Parents, we know you have many questions about how your children can learn a language online. Below are 5 Frequently Asked Questions and 5 Tips to help you and your child have the best experience on italki.
Frequently Asked Questions:
1. Can my child have their own italki account?
No -- italki requires account owners to be at least 18 years old. italki is a platform where you can arrange language lessons for your children. This means you will be responsible for payments, scheduling, and communication with your child’s teacher. You are the user of the website and mobile app, and any online activity done with your child should be monitored by you. This is the best way to ensure your child has a safe and positive experience.
We have more tips on digital safety here: Parent’s your guide to digital safety on italki
2. How do I choose a teacher for my child?
Finding the right teacher can be daunting, but luckily italki is here to help! The main tool is our teacher search. Start by choosing the language you want to learn. For beginners, we also suggest looking for teachers that can speak a language that your child speaks. Most importantly, select "Kids" as a lesson category. This will filter the list to those teachers with experience teaching younger learners. You can also search for keywords such as "Kids Homework tutor", "Kids Conversation", etc. All of this should help you find your child's perfect match.
3. How can I help my child learn a language that I don’t know?
It is okay to not know the language your child is learning! Professional teachers on italki should be experienced with learners starting from zero. We also think it is important to be a good role model for your child -- be curious, open to making mistakes, and interested in learning how to learn. If your child is struggling with making progress, please know that this is totally natural and part of the learning process. You can also communicate with their teacher to learn more about how to be supportive if your child is struggling.
4. How much time should my child spend studying outside of class?
Every child is different, and this can also depend on the child's age, language level, educational goals, schedule, workload, and personal situation. There is research that states there are benefits for children practicing their second language for 15-20 minutes a day. In general, the more a child practices, the faster they will make progress on a language. However, this should be balanced against overwork and burnout.
5. How can I connect to other parents and study groups for my child?
On italki’s community, users can connect and message each other. You can reach out to other parents to share experiences using italki and discuss how best to help your child learn a language. Remember that you are the account owner and not the child. As always, please be careful about sharing personal information and practice good digital safety.
Tips for Learning:
1. Establish a routine for learning!
Creating good learning habits is important for your child's overall development. With italki’s booking feature, you can create a consistent schedule by scheduling lessons at similar times each week. A routine can help a learner to make steady progress over time.
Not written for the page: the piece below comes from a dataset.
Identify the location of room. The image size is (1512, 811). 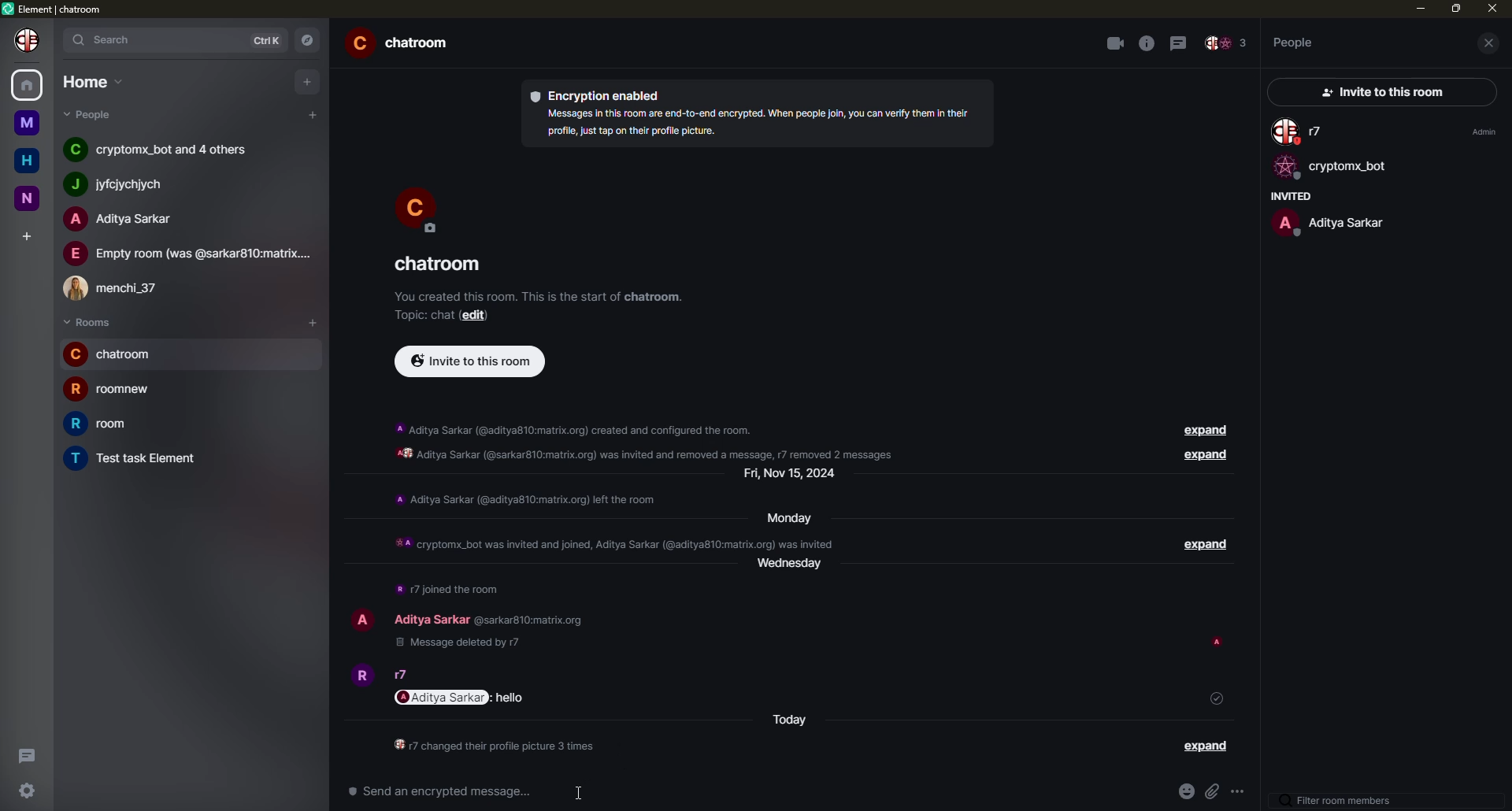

2. Stay in touch with the teacher!
Communicate periodically with your child’s teacher. Ask them questions, follow up on your child's progress, and bring up any concerns. Teachers should communicate with you regularly, but parents should also reach out if something is unclear. Also, please be respectful of your teacher's time. They may be very busy and may need time to respond.
3. Choose a good place to learn!
Having a dedicated location for class can help your child feel comfortable and productive in class. Changing locations is possible with online classes, but moving can make it harder for the teacher to keep the child-focused on learning. Make sure an adult is nearby, and able to monitor the class ("keeping the door open"). Please practice good digital safety.
4. Provide positive feedback!
Motivation is important in anything we do as children and as adults. In an offline environment, children would receive praise and motivation from their peers as well as their teachers. In an online environment, it's important to try to bring the same positive energy. Remember to celebrate small achievements and praise good efforts from your child.
5. Help the learner take charge of their own learning!
Over time, we think learners should take charge of their own learning. We believe the more a student is able to direct their learning, the more likely they will find things that interest them. This does not mean there will not be times when motivation is low and studying is a struggle -- that is expected! Remember to be supportive, and understand that learning is a lifelong endeavor.